Establishing the request
Okay, so let’s allow you to do every little thing vital for that success assured second. We’ve been exhibiting the essential request:
response = requests.submit(endpoint, knowledge=json_string, auth=auth_tuple)
…however we haven’t proven every little thing that goes into it. Let’s do this now. Should you’re following alongside and don’t have the requests library put in, you are able to do so with the next command from the identical terminal surroundings from which you run Python:
pip set up requests
Typically instances Jupyter can have the requests library put in already, however in case it doesn’t, you’ll be able to set up it with the next command from inside a Pocket book cell:
!pip set up requests
And now we are able to put all of it collectively. There’s only some issues right here which might be new. Crucial is how we’re taking 2 completely different variables and mixing them right into a single variable referred to as AUTH_TUPLE. You’ll have to get your individual ACCESSID and SECRETKEY from the Moz.com web site.
The API expects these two values to be handed as a Python knowledge construction referred to as a tuple. A tuple is an inventory of values that don’t change. I discover it fascinating that requests.submit() expects flattened strings for the knowledge parameter, however expects a tuple for the auth parameter. I suppose it is smart, however these are the delicate issues to grasp when working with APIs.
Right here’s the total code:
import json import pprint import requests # Set Constants ACCESSID = "mozscape-1234567890" # Change along with your entry ID SECRETKEY = "1234567890abcdef1234567890abcdef" # Change along with your secret key AUTH_TUPLE = (ACCESSID, SECRETKEY) # Set Variables endpoint = "https://lsapi.seomoz.com/v2/anchor_text" data_dict = {"goal": "moz.com/weblog", "scope": "web page", "restrict": 1} json_string = json.dumps(data_dict) # Make the Request response = requests.submit(endpoint, knowledge=json_string, auth=AUTH_TUPLE) # Print the Response pprint(response.json())
…which outputs:
{'next_token': 'JYkQVg4s9ak8iRBWDiz1qTyguYswnj035nqrQ1oIbW96IGJsb2dZgGzDeAM7Rw==', 'outcomes': [{'anchor_text': 'moz', 'external_pages': 7162, 'external_root_domains': 2026}]}
Utilizing all higher case for the AUTH_TUPLE variable is a conference many use in Python to point that the variable is a continuing. It’s not a requirement, however it’s a good suggestion to comply with conventions when you’ll be able to.

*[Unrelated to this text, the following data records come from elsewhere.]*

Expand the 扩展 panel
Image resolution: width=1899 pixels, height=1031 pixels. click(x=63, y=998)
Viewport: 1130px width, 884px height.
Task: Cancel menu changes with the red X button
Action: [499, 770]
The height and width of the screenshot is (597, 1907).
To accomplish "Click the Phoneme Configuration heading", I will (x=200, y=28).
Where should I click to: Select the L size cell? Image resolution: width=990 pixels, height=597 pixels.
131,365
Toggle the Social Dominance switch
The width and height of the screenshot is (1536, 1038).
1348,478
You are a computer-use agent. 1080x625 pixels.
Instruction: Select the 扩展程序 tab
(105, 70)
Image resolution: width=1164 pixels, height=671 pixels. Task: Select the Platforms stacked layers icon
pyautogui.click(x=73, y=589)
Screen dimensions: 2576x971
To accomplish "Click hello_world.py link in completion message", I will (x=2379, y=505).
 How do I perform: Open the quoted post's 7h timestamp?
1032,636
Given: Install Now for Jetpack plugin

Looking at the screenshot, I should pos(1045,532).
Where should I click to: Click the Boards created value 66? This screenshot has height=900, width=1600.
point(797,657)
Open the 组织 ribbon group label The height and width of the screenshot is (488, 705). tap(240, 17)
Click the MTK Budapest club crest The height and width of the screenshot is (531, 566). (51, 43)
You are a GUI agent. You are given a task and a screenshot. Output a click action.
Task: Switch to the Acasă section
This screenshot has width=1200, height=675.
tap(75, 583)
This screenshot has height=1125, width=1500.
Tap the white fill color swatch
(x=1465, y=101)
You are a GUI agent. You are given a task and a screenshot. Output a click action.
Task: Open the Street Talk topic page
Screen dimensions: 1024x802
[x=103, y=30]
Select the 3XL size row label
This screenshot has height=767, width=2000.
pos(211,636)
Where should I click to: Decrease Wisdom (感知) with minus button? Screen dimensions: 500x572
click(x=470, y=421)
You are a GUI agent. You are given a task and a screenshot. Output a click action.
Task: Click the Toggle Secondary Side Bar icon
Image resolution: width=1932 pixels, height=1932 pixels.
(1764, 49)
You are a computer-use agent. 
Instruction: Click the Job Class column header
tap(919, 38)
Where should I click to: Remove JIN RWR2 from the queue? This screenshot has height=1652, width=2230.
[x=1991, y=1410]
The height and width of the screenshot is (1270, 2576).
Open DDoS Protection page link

It’s possible you’ll discover that I didn’t use all uppercase for the endpoint variable. That’s as a result of the anchor_text endpoint isn’t a continuing. There are a selection of various endpoints that may take its place relying on what kind of lookup we needed to do. The alternatives are:
-
anchor_text
-
final_redirect
-
global_top_pages
-
global_top_root_domains
-
index_metadata
-
link_intersect
-
link_status
-
linking_root_domains
-
hyperlinks
-
top_pages
-
url_metrics
-
usage_data
And that leads into the Jupyter Pocket book that I ready on this matter positioned right here on Github. With this Pocket book you’ll be able to prolong the instance I gave right here to any of the 12 out there endpoints to create quite a lot of helpful deliverables, which would be the topic of articles to comply with.